Im not jumping to conclusions. The state wants disabled people dead instead of helping us. "Natural death" does a lot of heavy lifting for healthcare systems that kill us by a million papercuts
Yes, you are. First, you insinuated that these people died for a lack of fulfilling lives that was somehow withheld from them. Who are you to say none of them were fulfilled, or that there is some magic cure for mortality and the uncertainties of life? Now you’re doubling down by suggest this is some ulterior motive by the government to kill disabled people. If that’s not a huge jump to a conclusion then I don’t know what is.

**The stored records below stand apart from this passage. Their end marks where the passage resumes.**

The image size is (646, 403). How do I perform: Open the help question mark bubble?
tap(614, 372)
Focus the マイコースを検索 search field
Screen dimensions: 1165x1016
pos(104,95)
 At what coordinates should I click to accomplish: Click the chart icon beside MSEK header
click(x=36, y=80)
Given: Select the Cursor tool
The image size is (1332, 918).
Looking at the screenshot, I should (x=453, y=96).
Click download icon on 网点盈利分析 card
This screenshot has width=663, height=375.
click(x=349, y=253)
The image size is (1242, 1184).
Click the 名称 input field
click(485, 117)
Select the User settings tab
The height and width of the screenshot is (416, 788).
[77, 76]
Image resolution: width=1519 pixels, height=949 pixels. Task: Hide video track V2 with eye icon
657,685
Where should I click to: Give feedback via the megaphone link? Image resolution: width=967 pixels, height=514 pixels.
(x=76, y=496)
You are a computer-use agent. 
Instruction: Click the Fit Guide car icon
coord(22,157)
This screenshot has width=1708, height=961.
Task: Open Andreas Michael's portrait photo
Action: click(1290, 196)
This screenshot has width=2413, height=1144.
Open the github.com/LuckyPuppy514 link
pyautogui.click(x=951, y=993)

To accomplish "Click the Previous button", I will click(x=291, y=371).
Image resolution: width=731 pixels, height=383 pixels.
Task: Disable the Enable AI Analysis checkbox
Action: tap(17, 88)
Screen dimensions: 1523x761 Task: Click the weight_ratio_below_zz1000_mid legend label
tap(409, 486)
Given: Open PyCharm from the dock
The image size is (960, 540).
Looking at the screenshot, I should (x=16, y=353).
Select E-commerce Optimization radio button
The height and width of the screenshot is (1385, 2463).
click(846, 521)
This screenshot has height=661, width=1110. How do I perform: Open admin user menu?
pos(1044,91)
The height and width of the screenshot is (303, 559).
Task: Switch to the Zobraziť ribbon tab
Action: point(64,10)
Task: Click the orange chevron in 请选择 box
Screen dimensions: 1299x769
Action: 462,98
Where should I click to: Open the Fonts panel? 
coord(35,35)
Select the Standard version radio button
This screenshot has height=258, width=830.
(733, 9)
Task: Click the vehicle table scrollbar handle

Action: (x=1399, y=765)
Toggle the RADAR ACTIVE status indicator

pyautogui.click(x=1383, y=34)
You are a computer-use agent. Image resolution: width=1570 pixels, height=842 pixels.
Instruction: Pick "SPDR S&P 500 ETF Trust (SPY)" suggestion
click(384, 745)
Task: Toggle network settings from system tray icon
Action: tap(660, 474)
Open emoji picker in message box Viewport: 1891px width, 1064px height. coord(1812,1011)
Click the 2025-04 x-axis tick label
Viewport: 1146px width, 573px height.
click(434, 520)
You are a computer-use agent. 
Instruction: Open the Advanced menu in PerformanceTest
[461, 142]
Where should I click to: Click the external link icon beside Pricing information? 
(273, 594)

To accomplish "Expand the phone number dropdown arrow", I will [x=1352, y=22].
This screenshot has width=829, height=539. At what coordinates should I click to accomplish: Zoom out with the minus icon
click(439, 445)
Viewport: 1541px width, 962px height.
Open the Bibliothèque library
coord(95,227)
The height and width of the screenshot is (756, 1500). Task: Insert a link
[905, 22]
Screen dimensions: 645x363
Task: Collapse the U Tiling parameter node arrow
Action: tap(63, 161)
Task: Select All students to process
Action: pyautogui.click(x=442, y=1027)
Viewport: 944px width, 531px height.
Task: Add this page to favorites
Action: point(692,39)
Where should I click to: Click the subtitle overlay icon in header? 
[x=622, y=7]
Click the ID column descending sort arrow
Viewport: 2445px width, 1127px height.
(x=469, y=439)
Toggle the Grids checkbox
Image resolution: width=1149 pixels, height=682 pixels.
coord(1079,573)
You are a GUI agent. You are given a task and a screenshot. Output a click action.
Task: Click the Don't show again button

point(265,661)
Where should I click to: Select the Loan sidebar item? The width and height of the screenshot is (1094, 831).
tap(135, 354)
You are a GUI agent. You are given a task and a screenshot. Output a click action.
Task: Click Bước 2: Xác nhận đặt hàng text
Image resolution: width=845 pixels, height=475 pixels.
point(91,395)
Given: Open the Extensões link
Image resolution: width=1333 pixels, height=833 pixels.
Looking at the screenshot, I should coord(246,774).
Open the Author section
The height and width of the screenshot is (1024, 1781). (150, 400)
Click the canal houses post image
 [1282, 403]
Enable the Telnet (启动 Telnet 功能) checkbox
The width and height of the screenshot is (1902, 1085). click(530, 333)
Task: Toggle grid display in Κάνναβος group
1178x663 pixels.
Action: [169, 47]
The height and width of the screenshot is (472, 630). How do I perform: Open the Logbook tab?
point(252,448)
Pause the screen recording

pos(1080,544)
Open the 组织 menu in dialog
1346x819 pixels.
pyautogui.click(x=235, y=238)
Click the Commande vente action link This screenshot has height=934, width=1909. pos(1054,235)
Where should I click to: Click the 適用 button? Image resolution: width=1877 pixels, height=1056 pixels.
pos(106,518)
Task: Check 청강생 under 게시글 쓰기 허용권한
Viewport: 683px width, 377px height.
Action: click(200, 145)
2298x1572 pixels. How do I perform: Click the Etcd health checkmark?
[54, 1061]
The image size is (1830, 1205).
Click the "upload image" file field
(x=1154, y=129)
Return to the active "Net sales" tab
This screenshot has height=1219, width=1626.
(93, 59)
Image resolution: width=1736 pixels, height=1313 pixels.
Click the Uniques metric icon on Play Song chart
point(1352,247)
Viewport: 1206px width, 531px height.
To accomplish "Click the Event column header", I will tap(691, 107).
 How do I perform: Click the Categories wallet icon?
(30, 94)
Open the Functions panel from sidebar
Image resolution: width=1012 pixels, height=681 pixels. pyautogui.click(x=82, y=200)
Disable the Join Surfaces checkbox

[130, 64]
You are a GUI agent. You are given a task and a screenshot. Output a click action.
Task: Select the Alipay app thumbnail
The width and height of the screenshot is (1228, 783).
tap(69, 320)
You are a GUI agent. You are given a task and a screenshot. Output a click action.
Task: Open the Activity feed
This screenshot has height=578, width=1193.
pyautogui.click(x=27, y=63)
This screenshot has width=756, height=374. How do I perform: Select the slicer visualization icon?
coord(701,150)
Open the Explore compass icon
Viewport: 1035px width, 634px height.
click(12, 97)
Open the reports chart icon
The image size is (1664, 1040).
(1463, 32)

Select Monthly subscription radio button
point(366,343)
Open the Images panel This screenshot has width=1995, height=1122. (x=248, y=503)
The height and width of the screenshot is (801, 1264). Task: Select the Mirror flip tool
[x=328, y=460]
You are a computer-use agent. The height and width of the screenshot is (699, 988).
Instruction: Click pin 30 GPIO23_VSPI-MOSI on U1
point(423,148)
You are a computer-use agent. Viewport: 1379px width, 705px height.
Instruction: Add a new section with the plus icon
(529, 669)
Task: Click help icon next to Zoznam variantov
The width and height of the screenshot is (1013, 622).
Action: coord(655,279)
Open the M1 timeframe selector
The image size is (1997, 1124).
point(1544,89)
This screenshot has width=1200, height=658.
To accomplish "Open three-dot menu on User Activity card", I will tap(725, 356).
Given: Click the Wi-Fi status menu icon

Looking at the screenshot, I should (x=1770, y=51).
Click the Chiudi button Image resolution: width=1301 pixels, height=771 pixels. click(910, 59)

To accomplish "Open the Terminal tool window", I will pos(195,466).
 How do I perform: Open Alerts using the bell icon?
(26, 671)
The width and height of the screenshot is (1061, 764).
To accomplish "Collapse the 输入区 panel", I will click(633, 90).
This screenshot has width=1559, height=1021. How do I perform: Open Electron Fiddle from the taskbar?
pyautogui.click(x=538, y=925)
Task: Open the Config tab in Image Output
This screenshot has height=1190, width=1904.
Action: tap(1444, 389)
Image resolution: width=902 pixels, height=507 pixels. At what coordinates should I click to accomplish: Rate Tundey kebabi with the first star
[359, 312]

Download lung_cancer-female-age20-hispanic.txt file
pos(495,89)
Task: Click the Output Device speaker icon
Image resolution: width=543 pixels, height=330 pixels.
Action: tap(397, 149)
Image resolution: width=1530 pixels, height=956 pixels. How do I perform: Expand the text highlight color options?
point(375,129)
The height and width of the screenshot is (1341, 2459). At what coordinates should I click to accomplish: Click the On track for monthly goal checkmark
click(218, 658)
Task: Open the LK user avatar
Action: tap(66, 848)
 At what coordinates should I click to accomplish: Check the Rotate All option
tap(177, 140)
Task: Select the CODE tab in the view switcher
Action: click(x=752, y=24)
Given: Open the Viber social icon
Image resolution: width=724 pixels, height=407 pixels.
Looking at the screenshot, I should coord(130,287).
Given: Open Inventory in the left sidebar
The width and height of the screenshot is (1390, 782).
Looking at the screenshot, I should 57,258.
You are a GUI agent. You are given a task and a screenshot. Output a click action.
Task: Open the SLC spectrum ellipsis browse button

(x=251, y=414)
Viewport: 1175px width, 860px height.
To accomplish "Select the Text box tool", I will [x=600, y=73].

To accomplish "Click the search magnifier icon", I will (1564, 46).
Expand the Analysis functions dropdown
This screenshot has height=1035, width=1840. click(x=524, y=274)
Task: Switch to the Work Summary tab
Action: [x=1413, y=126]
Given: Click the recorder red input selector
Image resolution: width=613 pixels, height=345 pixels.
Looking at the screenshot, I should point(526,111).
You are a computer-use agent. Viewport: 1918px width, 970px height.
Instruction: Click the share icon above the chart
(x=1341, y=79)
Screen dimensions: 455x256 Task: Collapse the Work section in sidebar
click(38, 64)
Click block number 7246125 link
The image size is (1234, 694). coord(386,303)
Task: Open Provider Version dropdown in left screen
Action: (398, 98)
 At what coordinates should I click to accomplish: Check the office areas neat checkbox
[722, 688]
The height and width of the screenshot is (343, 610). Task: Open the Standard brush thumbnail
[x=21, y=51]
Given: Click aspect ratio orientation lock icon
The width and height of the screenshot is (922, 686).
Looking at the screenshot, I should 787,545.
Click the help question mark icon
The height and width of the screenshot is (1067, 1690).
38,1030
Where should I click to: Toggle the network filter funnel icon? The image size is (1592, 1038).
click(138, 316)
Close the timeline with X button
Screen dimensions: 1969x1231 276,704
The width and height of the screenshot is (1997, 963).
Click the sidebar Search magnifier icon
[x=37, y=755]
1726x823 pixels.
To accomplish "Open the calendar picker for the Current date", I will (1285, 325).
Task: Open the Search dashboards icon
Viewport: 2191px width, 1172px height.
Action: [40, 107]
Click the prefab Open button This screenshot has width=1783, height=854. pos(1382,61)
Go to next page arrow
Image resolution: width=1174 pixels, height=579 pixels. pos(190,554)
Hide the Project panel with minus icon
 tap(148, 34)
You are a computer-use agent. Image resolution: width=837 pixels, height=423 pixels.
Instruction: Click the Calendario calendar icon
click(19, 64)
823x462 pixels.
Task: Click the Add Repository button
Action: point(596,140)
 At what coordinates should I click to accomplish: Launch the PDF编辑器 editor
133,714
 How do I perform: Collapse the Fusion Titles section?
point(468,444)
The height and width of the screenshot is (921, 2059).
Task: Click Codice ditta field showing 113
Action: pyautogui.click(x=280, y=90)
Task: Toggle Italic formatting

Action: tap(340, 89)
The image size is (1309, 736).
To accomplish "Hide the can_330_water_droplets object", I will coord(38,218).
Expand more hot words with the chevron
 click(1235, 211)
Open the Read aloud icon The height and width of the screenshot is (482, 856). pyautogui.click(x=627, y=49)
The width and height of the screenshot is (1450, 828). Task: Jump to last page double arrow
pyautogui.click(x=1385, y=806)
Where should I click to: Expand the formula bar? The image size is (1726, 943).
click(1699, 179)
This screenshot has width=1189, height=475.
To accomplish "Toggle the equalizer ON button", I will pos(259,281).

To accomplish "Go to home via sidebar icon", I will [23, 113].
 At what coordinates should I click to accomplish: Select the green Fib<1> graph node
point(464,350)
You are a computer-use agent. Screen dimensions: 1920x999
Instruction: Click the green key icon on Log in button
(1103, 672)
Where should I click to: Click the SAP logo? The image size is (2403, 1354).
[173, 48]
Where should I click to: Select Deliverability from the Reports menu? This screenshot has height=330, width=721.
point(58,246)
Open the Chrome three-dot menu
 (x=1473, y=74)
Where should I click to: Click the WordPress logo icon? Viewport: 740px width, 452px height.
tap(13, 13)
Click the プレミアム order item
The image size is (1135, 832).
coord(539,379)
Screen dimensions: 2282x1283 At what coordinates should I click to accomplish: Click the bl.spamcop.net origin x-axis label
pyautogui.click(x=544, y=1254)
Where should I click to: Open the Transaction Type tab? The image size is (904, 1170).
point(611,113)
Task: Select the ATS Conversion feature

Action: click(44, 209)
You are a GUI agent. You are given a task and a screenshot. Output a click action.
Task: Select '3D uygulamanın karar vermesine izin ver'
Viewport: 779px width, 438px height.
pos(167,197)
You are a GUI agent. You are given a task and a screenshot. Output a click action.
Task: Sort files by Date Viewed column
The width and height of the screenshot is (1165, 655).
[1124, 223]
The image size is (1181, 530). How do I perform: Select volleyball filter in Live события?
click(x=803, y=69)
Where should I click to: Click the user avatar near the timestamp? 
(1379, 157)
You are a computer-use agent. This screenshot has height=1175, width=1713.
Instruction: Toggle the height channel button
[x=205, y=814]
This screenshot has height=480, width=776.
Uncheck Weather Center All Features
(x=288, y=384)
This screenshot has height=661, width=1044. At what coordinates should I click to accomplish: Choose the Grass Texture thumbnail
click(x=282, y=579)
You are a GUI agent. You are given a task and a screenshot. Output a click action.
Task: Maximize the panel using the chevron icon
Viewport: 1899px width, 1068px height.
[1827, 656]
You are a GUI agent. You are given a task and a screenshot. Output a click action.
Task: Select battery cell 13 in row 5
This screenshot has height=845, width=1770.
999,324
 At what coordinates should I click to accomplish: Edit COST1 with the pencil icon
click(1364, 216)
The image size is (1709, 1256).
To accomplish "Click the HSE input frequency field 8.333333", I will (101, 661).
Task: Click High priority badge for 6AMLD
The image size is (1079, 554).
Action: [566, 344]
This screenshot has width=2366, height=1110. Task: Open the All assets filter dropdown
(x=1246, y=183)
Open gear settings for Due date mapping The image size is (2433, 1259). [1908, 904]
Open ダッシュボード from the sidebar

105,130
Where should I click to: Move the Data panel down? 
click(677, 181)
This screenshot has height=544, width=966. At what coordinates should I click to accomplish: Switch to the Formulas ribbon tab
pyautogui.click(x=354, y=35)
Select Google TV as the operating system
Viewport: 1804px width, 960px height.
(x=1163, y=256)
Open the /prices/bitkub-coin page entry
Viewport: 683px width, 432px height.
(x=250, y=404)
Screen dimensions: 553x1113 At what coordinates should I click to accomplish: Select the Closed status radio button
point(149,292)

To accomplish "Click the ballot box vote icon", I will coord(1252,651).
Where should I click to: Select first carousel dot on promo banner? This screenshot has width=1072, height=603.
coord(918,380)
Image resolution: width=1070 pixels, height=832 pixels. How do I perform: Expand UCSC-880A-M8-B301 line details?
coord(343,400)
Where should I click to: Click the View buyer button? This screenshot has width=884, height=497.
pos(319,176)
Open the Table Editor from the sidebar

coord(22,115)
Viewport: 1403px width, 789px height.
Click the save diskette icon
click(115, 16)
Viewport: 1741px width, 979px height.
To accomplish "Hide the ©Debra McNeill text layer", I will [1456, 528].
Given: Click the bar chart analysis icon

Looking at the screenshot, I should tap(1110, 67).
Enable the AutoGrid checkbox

You’ll get no argument from me that “the system”–whether it’s private or public–has put expediency over the dignified lives of its denizens. After all, I live in the US with dwindling few social nets and a for-profit healthcare system that quite purposely and openly prioritizes profitability over health and wellbeing, and uses our suffering as profit streams. But I will not make the mistake of conflating this with the idea that assisted dying is purposeful state-sanctioned murder. In fact, that detestable point of view is one that wishes to deprive me of perhaps one of the few choices I might have when the time comes, that wants to force me to endure suffering, all because some other person doesn’t feel the same way as a result of personal, religious, or whatever other reasons.

I’ll stand with you if the state wants to kill anyone that wants to live, but against you if you wish to deprive me or any independent individual their autonomy.

Good luck helping somebody paralyzed from the neck down live a fulfilling life.
> Good luck helping somebody paralyzed from the neck down live a fulfilling life.

Honestly, you seem to suffer from a lack of imagination. There are famous examples of people profoundly paralyzed who most likely lived fulfilling lives (e.g. Stephen Hawking), and I believe there's research the people's happiness tends to return to baseline after both very good and very bad events.

How many paralyzed with fulfilling life do you know personally?
Please don't trivialize peoples stuggles by offering pithy anecdotes.
I read his comment as an attempt to add nuance; people paralyzed from the neck down have various experiences. For example, in this study [1], only 12% of those with tetraplegy rated their quality of life as poor or very poor

[1] https://www.termedia.pl/Quality-of-life-in-patients-with-tet...

> Please don't trivialize peoples stuggles by offering pithy anecdotes.

I think you're mistaken, I didn't trivialize anything.

If anything's being trivialized, it was the value of quadriplegic people, who some internet rando blithely declared as all being incapable of having a "fulfilling life."